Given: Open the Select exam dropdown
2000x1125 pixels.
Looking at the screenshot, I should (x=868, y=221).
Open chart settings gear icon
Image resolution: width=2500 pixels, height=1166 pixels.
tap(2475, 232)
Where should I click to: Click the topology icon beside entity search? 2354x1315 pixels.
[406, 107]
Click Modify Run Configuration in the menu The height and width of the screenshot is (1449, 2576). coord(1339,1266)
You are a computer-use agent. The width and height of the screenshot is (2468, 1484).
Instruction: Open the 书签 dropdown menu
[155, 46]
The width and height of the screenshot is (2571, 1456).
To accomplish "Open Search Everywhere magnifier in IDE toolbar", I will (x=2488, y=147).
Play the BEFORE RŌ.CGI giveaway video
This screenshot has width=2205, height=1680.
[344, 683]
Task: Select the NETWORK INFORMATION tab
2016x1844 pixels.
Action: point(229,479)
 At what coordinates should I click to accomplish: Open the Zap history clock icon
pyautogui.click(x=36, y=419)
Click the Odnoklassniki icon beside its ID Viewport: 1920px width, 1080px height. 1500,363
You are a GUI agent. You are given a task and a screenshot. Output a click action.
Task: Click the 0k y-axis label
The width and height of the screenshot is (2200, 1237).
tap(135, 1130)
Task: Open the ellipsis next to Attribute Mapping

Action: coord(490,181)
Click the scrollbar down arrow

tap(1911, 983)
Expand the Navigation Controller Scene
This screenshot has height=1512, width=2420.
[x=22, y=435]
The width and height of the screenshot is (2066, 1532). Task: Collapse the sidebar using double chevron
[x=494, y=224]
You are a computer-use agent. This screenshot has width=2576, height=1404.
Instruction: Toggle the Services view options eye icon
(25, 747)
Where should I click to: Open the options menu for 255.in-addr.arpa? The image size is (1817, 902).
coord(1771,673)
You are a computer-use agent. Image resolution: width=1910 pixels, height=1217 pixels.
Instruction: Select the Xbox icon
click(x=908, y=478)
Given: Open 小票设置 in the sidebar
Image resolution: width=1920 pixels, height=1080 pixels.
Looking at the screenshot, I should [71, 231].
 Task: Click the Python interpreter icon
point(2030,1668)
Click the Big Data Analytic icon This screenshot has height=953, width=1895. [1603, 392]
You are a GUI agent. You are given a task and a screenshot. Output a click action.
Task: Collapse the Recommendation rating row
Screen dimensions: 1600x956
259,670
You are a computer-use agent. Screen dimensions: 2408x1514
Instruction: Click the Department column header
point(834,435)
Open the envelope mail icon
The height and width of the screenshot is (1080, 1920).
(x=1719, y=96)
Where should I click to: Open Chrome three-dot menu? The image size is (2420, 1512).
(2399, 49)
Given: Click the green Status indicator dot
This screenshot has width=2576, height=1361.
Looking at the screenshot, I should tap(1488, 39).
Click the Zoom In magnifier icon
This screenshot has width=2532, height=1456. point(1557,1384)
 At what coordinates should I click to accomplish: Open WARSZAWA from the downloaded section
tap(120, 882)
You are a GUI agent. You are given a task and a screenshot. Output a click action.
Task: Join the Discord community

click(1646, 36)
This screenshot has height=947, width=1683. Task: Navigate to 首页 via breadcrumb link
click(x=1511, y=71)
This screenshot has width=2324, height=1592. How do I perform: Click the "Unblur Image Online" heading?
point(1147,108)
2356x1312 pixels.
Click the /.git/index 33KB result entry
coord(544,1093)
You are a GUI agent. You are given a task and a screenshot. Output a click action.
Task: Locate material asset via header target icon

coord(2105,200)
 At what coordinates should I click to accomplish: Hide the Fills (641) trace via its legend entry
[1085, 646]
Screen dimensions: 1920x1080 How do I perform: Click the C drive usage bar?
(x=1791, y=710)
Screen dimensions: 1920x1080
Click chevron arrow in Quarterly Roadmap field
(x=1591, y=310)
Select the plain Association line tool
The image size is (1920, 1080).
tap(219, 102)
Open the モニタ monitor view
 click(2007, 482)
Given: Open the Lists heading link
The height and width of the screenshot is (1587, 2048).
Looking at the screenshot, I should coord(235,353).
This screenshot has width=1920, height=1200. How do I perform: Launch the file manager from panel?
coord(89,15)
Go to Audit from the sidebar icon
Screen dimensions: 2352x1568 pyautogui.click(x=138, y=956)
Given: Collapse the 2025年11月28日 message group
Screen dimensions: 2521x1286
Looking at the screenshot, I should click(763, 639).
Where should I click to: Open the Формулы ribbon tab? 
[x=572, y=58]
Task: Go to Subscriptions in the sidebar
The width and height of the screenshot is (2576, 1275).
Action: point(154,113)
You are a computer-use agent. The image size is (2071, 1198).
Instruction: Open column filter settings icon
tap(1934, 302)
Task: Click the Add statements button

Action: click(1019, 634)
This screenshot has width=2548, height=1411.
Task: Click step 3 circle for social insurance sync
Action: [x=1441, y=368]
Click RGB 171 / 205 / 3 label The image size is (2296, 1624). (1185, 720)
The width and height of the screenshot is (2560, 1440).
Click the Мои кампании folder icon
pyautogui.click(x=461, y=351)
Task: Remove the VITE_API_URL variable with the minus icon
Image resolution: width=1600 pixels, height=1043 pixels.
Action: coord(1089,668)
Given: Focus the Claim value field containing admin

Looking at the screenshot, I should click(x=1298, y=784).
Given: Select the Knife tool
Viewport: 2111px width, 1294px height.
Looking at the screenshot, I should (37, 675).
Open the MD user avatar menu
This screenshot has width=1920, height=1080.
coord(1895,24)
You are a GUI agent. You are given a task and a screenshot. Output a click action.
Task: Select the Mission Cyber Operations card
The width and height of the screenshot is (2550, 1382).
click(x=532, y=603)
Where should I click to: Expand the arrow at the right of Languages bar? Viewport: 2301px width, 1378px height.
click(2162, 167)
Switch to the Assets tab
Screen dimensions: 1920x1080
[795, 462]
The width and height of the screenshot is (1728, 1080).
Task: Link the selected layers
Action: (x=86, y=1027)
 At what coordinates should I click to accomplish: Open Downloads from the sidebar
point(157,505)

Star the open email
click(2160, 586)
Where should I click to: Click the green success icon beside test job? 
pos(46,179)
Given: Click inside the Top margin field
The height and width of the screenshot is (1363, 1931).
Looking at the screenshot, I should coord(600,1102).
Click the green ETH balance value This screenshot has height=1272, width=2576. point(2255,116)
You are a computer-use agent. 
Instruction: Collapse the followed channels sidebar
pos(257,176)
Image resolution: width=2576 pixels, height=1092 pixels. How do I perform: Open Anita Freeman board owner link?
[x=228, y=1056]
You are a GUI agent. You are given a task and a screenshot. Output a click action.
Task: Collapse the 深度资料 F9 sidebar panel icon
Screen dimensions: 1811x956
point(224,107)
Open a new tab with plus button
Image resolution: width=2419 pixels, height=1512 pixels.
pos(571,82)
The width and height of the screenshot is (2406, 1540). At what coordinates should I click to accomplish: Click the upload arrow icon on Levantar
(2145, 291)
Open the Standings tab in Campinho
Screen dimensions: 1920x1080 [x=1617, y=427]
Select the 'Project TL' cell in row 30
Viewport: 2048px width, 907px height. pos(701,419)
^^^^^^^^^^^^^^^^
Repeat the records above line by line, from the first line through the line that contains "Click the Big".

Given: Open the Select exam dropdown
2000x1125 pixels.
Looking at the screenshot, I should (x=868, y=221).
Open chart settings gear icon
Image resolution: width=2500 pixels, height=1166 pixels.
tap(2475, 232)
Where should I click to: Click the topology icon beside entity search? 2354x1315 pixels.
[406, 107]
Click Modify Run Configuration in the menu The height and width of the screenshot is (1449, 2576). coord(1339,1266)
You are a computer-use agent. The width and height of the screenshot is (2468, 1484).
Instruction: Open the 书签 dropdown menu
[155, 46]
The width and height of the screenshot is (2571, 1456).
To accomplish "Open Search Everywhere magnifier in IDE toolbar", I will (x=2488, y=147).
Play the BEFORE RŌ.CGI giveaway video
This screenshot has width=2205, height=1680.
[344, 683]
Task: Select the NETWORK INFORMATION tab
2016x1844 pixels.
Action: point(229,479)
 At what coordinates should I click to accomplish: Open the Zap history clock icon
pyautogui.click(x=36, y=419)
Click the Odnoklassniki icon beside its ID Viewport: 1920px width, 1080px height. 1500,363
You are a GUI agent. You are given a task and a screenshot. Output a click action.
Task: Click the 0k y-axis label
The width and height of the screenshot is (2200, 1237).
tap(135, 1130)
Task: Open the ellipsis next to Attribute Mapping

Action: coord(490,181)
Click the scrollbar down arrow

tap(1911, 983)
Expand the Navigation Controller Scene
This screenshot has height=1512, width=2420.
[x=22, y=435]
The width and height of the screenshot is (2066, 1532). Task: Collapse the sidebar using double chevron
[x=494, y=224]
You are a computer-use agent. This screenshot has width=2576, height=1404.
Instruction: Toggle the Services view options eye icon
(25, 747)
Where should I click to: Open the options menu for 255.in-addr.arpa? The image size is (1817, 902).
coord(1771,673)
You are a computer-use agent. Image resolution: width=1910 pixels, height=1217 pixels.
Instruction: Select the Xbox icon
click(x=908, y=478)
Given: Open 小票设置 in the sidebar
Image resolution: width=1920 pixels, height=1080 pixels.
Looking at the screenshot, I should [71, 231].
 Task: Click the Python interpreter icon
point(2030,1668)
Click the Big Data Analytic icon This screenshot has height=953, width=1895. [1603, 392]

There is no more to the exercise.